Yeni anayasa çalışmaları kapsamında “Türk” kelimesinin anayasadan çıkarılması gündeme gelmiş, tartışma konusu olmuş ve Taha Akyol’un CNN Türk’te açıkladığı 1924 Anayasası’ndaki ifade kalabilir görüşü belli kesimlerde kabul görmüştür: “Türkiye’de din ve ırk ayırt edilmeksizin vatandaşlık bakımından herkese Türk denir”.
Bu tartışma ortamında SBF’den arkadaşım ve dostum Prof. Dr. İlber Ortaylı, “Türkiyeli” kavramının kabul edilemeyeceğini söylemiştir. Bu çağrının ardından Taraf gazetesinden aydınlara “Brakisefal Türkleri” şeklinde eleştiri gelmiştir. Türk Dil Kurumu Sözlüğü’nde brakisefal kelimesinin anlamı şöyledir: “Kafatasının genişliği ile uzunluğu hemen hemen eşit olan, kısa kafalı, kafa endeksi 80’in üzerinde olan.”
Türkiyeli kavramının kabul edilemeyeceğini vurgulayan Ortaylı, “Birileri ben Kürt’üm diyecek diye ben Türklük’ten çıkamam” demiş ve bu konudaki görüşlerine şöyle açıklamıştır: “ Coğrafyayla kimlik edinilmez. Mesela Fransa memleketin adıdır. Hiç kimseye Fransa’dan türeme bir isim verilmez. Bizim adımızın da Türkiye’den mülhem olması şart değil. Türkiye bir memleketin adıdır. Türkler’in ülkesi demektir.”
Melih Aşık o dönemde köşesinde şunları yazmıştır: “Gazeteci Banu Avar geçmişte Fransa’nın ünlü siyasetçilerinden Patrik Deveciyan’la bir mülakat yapmış. Aralarında şöyle bir konuşma geçmiş: ‘Siz bir Ermeni olarak 1915 olayları hakkında ne düşünüyorsunuz?’ ‘Ben Ermeni değil, Fransız’ım.’ ‘Ama siz Ermeni kökenlisiniz.’ ‘Burası bir ulus devlet ve ben de Fransız yurttaşıyım. Yani Fransız’ım.”
Fransa’da beş yıl yaşadım. 1988 yılında Ermenistan’da büyük bir deprem oldu. Ermeni kökenli Fransız şarkıcı Charles Aznavour deprem sonrasında Fransa’da Ermenistan’a yardım kampanyası başlatmıştır. Neden böyle bir kampanya başlattığı sorulduğunda, kendisinin bir Fransız, kökenini Ermeni olduğunu söylemiştir. Aznavour hiçbir zaman ben bir Ermeniyim dememiştir.

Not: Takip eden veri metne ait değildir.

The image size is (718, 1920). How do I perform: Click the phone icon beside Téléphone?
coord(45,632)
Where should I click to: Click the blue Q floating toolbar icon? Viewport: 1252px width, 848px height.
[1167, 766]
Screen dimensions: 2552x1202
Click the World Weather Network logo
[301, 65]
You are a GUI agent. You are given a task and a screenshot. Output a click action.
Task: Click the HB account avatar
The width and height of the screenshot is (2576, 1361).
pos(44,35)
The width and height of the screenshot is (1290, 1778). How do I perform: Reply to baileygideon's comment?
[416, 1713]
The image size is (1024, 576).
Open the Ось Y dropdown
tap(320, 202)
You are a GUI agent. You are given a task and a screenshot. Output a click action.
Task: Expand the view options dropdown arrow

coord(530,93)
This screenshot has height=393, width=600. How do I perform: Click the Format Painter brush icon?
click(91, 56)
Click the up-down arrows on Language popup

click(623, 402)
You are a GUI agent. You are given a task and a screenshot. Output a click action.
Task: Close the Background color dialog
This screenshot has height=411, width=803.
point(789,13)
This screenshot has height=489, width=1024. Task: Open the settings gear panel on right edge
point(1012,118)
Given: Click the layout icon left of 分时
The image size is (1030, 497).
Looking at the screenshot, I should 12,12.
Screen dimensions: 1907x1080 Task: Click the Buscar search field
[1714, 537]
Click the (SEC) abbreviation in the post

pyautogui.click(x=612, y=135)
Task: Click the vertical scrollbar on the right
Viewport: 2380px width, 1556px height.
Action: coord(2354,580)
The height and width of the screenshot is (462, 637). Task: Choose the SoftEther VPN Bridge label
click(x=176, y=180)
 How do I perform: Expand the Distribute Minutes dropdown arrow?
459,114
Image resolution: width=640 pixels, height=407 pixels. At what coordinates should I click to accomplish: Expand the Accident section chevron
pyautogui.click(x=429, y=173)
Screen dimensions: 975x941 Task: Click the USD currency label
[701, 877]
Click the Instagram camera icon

Yurt dışında Türk pasaportu taşıyan herkese “Türk” diye hitap ederler. Nasıl Alman pasaportu taşıyan birine biz Alman diyorsak.
Türkiyelilik tanımlaması, Türk milletini bölüp parçalamak isteyen belli mihraklar tarafından kullanılmaktadır. Bazı iyi niyetli Türkler de bilmeyerek bu oyuna alet olmaktadır.
Geçmişte, Ankara Cumhuriyet Başsavcısı Türkiyelilik üst kimliğini öneren Prof. Dr. Baskın Oran ile eski Başbakanlık İnsan Hakları Danışma Kurulu Başkanı Prof. Dr. İbrahim Kaboğlu hakkında dava açmıştır. Başsavcılığın iddianamesinde Azınlık Raporu’nda “Türklük yerine Türkiyelilik” kavramının önerilmesinin neden suç oluşturduğu şöyle açıklanmıştır:
“Burada kullanılan Türk kelimesi etnik-sosyolojik ile bütün Türkiye Cumhuriyeti vatandaşlarını kapsamaktadır. Nitekim bugün İngiltere devleti vatandaşına İngiltereli değil, İngiliz, Almanya devleti vatandaşlarına Almanyalı değil Alman, Fransa devleti vatandaşına Fransalı değil, Fransız denilmektedir. Bu ülkelerde tek bir ırk yaşamamaktadır. Örneğin, Fransa milletini yani Fransa’yı oluşturan etnik unsurları Kelt, Flaman, Alzas, Katalan, Bask, Bröton, Normanlar ve başka ırklar oluşturmaktadır. Buradaki bir Fransız vatandaşının Je suis Français (Ben Fransızım) derken Fransız olduğunu söylemesi sorun yaratmazken, bir Türk vatandaşının Türkiyeli olduğunu söylemesini istemenin nedeni nedir?”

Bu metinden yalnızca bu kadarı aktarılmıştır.